What a nasty, goady thread OP. Hope you are pleased with yourself.

karmakameleon · 04/08/2022 18:54

SDTGisAnEvilWolefGenius · 04/08/2022 18:51

@Whiskeypowers, I disagree - not because I disagree with the message, but because I think it is used as a lazy bandaid to cover the massive problems with the actual support that mothers need, to enable them to breastfeed.

It is easy to put out posters/social media messages/pamphlets saying Breast Is Best - it is much harder to provide the resources, help, and support that women need, to make breastfeeding successful.

I believe that I could have breastfed my boys, if I had had the proper support - if someone had tried to find out why my milk wasn’t nourishing my babies (their weight gain on my milk was minimal and slow - way too slow). Maybe drugs or alternative therapies could have boosted my supply. Maybe my diet needed to change (though I cooked from scratch, and ate plenty of protein, carbs, fruit and veg). Maybe a lactation consultant could have adjusted their latch, and that would have helped - but we couldn’t have afforded that, and I don’t know how I’d have gone about finding one.

I don’t think this campaign does anything to provide the vital support and resources for women who are struggling to breastfeed - but it does seem to do a good job of making women like me who formula fed, feel inadequate. The message is important, but the practical support is more important.

This is all fair criticism of the campaign but this isn’t what the OP is asking for.

karmakameleon · 04/08/2022 18:57

OddSocksandRainbowDocs · 04/08/2022 18:47

@karmakameleon My last one. It's in number form so it should be easier to note the points!

Yes, that’ll be the one I quoted. Possibly you need to read what you write before you post it because there’s a reason why so many people are misunderstanding you.

SDTGisAnEvilWolefGenius · 04/08/2022 18:59

I do realise this isn’t what the OP said, @karmakameleon - but the discussion has gone in several directions since then, and I was answering a previous poster’s point, to give my opinion.
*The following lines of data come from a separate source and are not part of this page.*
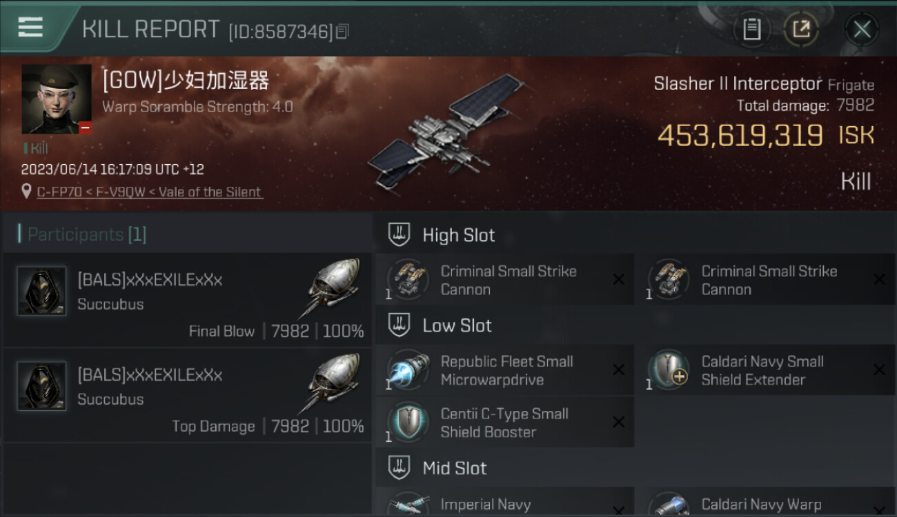Image resolution: width=897 pixels, height=517 pixels.
Task: Click X next to Republic Fleet Microwarpdrive
Action: pos(618,371)
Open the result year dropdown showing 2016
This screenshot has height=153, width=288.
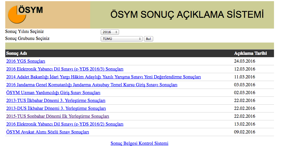tap(109, 32)
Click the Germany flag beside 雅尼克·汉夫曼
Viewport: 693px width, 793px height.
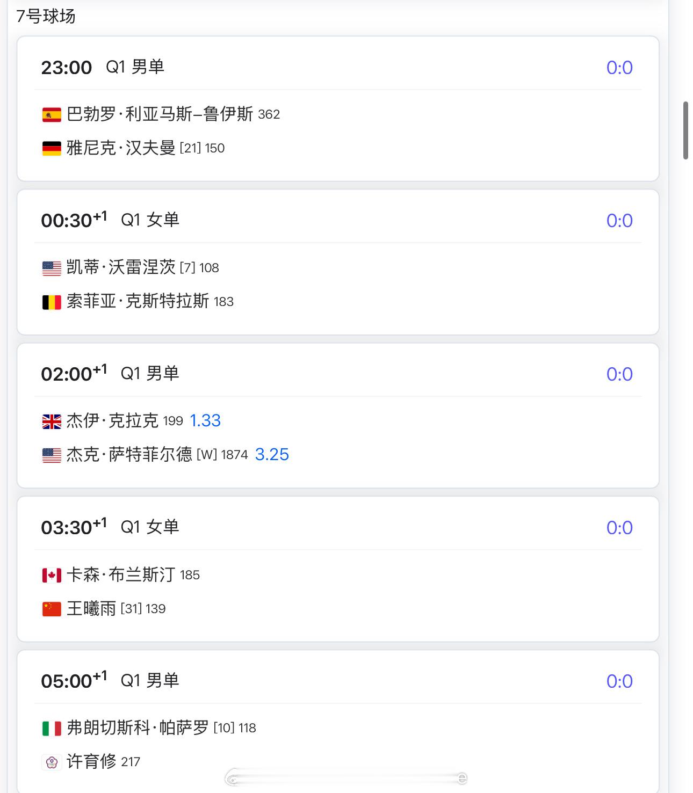click(52, 149)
I thought that was how this sort of thing worked?

Whiskeypowers · 04/08/2022 18:59

SDTGisAnEvilWolefGenius · 04/08/2022 18:51

@Whiskeypowers, I disagree - not because I disagree with the message, but because I think it is used as a lazy bandaid to cover the massive problems with the actual support that mothers need, to enable them to breastfeed.

It is easy to put out posters/social media messages/pamphlets saying Breast Is Best - it is much harder to provide the resources, help, and support that women need, to make breastfeeding successful.
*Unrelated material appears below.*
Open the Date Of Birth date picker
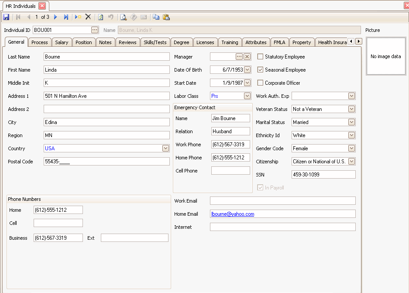The height and width of the screenshot is (293, 409). tap(247, 70)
I believe that I could have breastfed my boys, if I had had the proper support - if someone had tried to find out why my milk wasn’t nourishing my babies (their weight gain on my milk was minimal and slow - way too slow). Maybe drugs or alternative therapies could have boosted my supply. Maybe my diet needed to change (though I cooked from scratch, and ate plenty of protein, carbs, fruit and veg). Maybe a lactation consultant could have adjusted their latch, and that would have helped - but we couldn’t have afforded that, and I don’t know how I’d have gone about finding one.
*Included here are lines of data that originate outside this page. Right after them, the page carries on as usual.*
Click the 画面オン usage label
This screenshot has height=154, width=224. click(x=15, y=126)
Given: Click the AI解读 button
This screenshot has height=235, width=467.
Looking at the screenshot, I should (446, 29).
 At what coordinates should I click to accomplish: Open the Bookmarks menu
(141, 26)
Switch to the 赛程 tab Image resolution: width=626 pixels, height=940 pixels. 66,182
I don’t think this campaign does anything to provide the vital support and resources for women who are struggling to breastfeed - but it does seem to do a good job of making women like me who formula fed, feel inadequate. The message is important, but the practical support is more important.

Absolutely agree with you - more funding and more everything is desperately needed but that doesn’t change the facts behind the message does it !

Franca123 · 04/08/2022 18:59

But it's not a valid public health campaign is it? That's whole the point.